Mewarnai mengaktifkan kedua wilayah otak serta melibatkan logika dan kreativitas. Logika dan kreativitas dilibatkan saat mencampur dan mecocokkan warna Santos, 2014. Malchiodi 2010 mengungkapkan bahwa mewarnai merupakan salah satu teknik relaksasi karena gerakan pensil warna secara berulang mencegah pikiran untuk melarikan diri dari here and now. Santos 2014 mengemukakan bahwa relaksasi dianggap mampu menurunkan aktivitas amygdala yang terlibat dalam mengendalikan emosi. Mewarnai dikatakan menekan kecemasan karena mengeluarkan imajinasi dan mampu membawa seseorang kembali ke masa kecil yaitu masa dimana kecemasan lebih sedikit Santos, 2014. Mewarnai bentuk geometris yang kompleks seperti mandala mengurangi kecemasan karena seseorang terlibat dalam aktivitas yang menghapus pikiran serta emosi negatif yang mendominasi hidup mereka Belchamber dalam Nancy dan Kasser, 2005. Dengan mewarnai mandala, individu memasuki keadaan meditasi yang mengarah ke penemuan diri dan mengendalikan pikiran yang menimbulkan kecemasan. Maka disimpulkan bahwa mewarnai mandala adalah kegiatan seni yang melibatkan logika dan kreativitas dengan memberi warna pada bentuk geometris yang kompleks untuk menghapus pikiran negatif yang mendominasi.

C. Dewasa Awal

1. Pengertian

Masa dewasa awal dimulai pada umur 18 tahun sampai umur 40 tahun. Masa dewasa awal merupakan periode penyesuaian diri pada pola-pola hidup yang baru dan harapan-harapan sosial baru.
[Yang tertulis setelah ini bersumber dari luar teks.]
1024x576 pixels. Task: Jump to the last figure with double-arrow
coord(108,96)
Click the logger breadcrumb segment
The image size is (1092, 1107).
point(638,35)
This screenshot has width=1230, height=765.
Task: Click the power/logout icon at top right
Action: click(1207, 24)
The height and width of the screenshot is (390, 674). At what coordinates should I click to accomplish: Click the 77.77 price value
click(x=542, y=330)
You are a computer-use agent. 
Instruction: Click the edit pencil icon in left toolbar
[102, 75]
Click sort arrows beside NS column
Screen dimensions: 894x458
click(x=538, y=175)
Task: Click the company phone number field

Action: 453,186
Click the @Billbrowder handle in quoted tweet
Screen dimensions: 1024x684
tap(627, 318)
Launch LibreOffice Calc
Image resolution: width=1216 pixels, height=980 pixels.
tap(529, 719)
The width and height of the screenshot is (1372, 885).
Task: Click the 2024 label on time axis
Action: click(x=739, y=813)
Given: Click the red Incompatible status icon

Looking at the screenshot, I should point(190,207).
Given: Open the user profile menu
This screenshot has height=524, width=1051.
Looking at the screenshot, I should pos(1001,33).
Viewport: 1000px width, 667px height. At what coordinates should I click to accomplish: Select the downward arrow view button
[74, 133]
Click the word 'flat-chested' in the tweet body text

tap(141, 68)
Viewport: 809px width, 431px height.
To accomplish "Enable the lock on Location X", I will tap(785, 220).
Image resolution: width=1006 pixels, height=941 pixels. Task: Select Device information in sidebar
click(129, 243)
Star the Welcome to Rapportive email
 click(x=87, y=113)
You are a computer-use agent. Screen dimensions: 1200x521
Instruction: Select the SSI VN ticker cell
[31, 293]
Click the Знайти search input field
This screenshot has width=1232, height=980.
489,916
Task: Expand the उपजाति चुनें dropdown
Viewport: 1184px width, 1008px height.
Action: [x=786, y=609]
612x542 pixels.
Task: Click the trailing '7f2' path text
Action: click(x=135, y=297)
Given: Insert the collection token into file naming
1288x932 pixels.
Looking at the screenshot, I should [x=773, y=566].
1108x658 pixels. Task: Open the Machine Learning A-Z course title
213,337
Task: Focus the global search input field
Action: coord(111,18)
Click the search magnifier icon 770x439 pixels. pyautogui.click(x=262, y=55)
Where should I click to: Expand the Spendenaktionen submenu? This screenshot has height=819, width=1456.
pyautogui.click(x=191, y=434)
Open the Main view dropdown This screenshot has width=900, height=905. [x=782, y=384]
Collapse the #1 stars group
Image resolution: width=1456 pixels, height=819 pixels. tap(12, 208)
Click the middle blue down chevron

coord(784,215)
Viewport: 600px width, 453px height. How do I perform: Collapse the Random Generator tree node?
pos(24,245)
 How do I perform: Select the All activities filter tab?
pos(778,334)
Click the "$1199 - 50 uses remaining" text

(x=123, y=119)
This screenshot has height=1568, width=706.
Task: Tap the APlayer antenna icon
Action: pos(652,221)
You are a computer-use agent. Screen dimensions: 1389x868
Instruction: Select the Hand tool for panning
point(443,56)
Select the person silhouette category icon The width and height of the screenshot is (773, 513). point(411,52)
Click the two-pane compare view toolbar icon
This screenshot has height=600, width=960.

Individu dewasa awal diharapkan memainkan peran baru, mengembangkan sikap baru, keinginan-keinginan dan nilai-nilai baru sesuai dengan tugas baru ini. Individu dewasa awal diharapkan melakukan penyesuaian diri secara mandiri dan menyelesaikan kesulitan yang dihadapi sendiri. Masa dewasa awal juga merupakan masa ketegangan emosional karena dihadapkan dengan masalah-masalah terkait penyesuaian diri Hurlock, 1980.

2. Ciri-ciri

Jahja 2011 mengungkapkan beberapa ciri-ciri masa dewasa awal yaitu:

a. Pengaturan Pola Hidup

Seseorang akan mencoba-coba berbagai pola hidup sebelum menentukan pola hidup yang cocok dan diyakini dapat memenuhi kebutuhan hidupnya.